I had no knowledge of (or, if I am honest, interest in) other travel companies; there were none operating in this part of the world anyway. I just knew that northern Pakistan was an amazing part of the world and if I liked traveling there so would others. And so it proved.
What was the biggest challenge you faced in the early days of running the company?
In short – September 11. Everything was going fine until that horrific event. I was in northern Pakistan with a group at the time. At first, I thought it would be the end of my business. No one would now want to go to Pakistan on holiday.
While I was right about that, I was entirely wrong about it being the end of my business. Ironically, it actually ended up being the beginning. I came back from Pakistan, set up the business properly and, using all I’d learnt in Pakistan, started organizing trips to other countries I knew well – Ethiopia, Central Asia, and India.

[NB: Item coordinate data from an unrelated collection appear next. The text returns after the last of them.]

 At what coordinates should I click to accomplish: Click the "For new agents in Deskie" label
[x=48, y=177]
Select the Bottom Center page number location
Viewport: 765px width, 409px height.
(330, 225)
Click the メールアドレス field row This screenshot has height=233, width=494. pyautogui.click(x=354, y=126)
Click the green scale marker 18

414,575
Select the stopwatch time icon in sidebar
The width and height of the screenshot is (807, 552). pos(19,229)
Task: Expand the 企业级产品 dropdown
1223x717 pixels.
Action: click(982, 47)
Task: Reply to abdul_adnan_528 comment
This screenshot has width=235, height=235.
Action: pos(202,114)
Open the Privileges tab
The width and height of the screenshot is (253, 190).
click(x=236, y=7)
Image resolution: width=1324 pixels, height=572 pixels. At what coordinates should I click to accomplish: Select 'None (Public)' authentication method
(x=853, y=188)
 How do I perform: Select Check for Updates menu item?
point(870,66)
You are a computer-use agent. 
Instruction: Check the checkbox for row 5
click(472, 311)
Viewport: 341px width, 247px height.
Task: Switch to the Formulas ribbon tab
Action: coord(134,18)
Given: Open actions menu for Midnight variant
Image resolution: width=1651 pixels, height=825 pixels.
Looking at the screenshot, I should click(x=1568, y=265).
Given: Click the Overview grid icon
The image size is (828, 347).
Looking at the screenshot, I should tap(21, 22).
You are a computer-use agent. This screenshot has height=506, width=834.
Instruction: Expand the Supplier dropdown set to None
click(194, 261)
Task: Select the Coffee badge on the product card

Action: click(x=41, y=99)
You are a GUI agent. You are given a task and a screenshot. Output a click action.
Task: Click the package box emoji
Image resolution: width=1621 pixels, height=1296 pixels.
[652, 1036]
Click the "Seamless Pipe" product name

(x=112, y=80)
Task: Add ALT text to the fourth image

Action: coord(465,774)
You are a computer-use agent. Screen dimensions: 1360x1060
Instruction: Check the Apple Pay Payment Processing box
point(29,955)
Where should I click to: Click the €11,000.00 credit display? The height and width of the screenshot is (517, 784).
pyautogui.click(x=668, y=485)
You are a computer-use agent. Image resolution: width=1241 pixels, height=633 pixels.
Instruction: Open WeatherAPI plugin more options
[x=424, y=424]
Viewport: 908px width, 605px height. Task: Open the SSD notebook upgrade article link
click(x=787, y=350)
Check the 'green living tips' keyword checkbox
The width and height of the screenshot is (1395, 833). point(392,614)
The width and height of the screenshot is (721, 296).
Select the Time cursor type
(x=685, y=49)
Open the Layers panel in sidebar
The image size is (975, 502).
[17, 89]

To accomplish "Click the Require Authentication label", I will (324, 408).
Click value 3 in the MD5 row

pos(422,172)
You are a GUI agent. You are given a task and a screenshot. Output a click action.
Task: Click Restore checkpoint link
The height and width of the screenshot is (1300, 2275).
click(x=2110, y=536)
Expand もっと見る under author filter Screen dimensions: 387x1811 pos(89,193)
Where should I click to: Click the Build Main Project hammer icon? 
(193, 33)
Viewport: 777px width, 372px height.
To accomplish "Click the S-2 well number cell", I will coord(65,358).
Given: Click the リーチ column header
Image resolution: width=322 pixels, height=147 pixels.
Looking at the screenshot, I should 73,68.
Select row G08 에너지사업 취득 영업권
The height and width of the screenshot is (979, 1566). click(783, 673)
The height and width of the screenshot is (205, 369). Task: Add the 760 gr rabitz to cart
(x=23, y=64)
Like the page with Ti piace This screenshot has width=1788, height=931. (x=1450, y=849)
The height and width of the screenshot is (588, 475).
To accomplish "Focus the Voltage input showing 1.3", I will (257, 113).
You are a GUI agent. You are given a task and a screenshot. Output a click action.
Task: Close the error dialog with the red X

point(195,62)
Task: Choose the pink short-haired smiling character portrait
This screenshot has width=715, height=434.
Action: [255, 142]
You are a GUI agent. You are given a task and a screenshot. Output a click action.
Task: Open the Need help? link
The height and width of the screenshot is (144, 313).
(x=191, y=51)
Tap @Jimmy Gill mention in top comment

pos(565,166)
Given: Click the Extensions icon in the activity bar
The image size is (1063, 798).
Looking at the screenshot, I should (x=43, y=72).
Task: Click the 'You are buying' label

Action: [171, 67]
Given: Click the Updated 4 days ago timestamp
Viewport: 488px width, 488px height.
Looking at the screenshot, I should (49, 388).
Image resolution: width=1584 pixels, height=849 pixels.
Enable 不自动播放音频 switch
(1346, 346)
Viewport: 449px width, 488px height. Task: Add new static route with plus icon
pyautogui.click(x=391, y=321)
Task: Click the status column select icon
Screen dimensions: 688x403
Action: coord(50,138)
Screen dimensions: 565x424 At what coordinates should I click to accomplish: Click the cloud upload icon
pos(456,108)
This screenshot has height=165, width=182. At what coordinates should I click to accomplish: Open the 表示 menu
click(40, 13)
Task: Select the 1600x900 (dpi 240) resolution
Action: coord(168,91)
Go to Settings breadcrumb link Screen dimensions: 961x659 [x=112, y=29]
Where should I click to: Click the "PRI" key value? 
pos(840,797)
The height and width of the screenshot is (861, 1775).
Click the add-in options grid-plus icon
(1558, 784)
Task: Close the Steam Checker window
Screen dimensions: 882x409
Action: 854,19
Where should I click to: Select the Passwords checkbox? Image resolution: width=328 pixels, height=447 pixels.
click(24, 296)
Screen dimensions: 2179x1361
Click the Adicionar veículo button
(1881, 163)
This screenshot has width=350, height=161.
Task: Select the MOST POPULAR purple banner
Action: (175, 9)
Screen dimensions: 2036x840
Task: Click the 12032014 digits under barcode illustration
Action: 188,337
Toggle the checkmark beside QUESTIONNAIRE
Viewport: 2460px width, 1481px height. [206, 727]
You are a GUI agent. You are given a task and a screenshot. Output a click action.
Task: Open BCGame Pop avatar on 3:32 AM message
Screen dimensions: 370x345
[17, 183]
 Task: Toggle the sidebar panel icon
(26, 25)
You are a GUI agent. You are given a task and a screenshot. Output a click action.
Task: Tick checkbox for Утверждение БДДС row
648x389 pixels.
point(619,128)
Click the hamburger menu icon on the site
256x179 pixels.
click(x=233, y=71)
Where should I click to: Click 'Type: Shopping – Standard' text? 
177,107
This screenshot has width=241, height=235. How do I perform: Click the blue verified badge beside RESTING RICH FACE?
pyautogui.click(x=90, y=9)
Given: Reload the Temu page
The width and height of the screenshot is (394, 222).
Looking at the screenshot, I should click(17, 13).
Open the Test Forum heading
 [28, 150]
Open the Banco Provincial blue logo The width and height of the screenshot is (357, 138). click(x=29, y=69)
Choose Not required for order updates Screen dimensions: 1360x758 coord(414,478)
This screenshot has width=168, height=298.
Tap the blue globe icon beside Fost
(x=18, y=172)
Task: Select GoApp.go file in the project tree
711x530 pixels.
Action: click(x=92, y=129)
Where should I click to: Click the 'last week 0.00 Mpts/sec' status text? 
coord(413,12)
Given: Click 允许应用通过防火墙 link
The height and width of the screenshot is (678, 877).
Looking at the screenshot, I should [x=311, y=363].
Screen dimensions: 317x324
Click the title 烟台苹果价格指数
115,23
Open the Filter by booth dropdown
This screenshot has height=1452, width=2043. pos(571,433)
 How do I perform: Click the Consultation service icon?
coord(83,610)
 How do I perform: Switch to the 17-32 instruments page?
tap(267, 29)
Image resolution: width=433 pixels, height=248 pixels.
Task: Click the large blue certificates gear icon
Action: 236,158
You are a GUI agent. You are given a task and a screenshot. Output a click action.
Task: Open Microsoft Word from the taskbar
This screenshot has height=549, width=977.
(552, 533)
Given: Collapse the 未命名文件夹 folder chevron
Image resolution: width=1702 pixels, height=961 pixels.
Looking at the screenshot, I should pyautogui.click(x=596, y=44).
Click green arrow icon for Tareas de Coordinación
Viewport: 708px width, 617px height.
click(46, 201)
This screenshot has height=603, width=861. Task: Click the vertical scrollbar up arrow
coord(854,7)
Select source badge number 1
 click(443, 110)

And the rest, as they say, is history.
Let’s talk about what happens when Wild Frontiers wants to add a new destination or tour. Do you personally go there to see it for yourself? What are your criteria? And what are the steps involved in locking in a final destination?
The company is made up of like-minded travelers and there is nothing we prefer than getting out there and exploring new places. We have usually stuck with the developing world and expanded only in areas where we have expertise. Have I been to all our destinations? No, but I have been to most. One of the great things about growing a business is that you bring in lots of great people to help you, all of which have experience and knowledge themselves.
What, in your opinion, is the value of opening up places that have traditionally not been tourist-friendly destinations?
There are a few reasons why it’s important to open up locations that have traditionally been off limits. Often these are places that have been neglected by tourism because of war or political upheavals. When tourists come back, they bring with them money which is spent on local hotels, restaurant, with guides, cooks, drivers. They provide much-needed employment. But they also bring hope. Many of these places have been cut off for decades and therefore feel removed from the world. Tourism is often the first vanguard of people from the outside world, bring with it a sense of normalization and that can mean a lot.
We as a company ran one of the first commercial tourist trips to Afghanistan for more than 30 years. We were among the first back into Kashmir after a decade and a half of unrest. We have spearheaded tourism in countries like Georgia, Tajikistan, and Colombia – all of which have suffered turmoil in the past, and recently we have started running trips to remote parts of the Congo, another amazing country that has been largely ignored by tourism for the past 25 years.
What’s next for WF?
I see parts of West Africa, Indonesia, and the Arctic on our radar. The other great thing is that we are seeing so many more clients coming from the US, and I hope that trend continues. Now more than ever, we really need to understand each other better.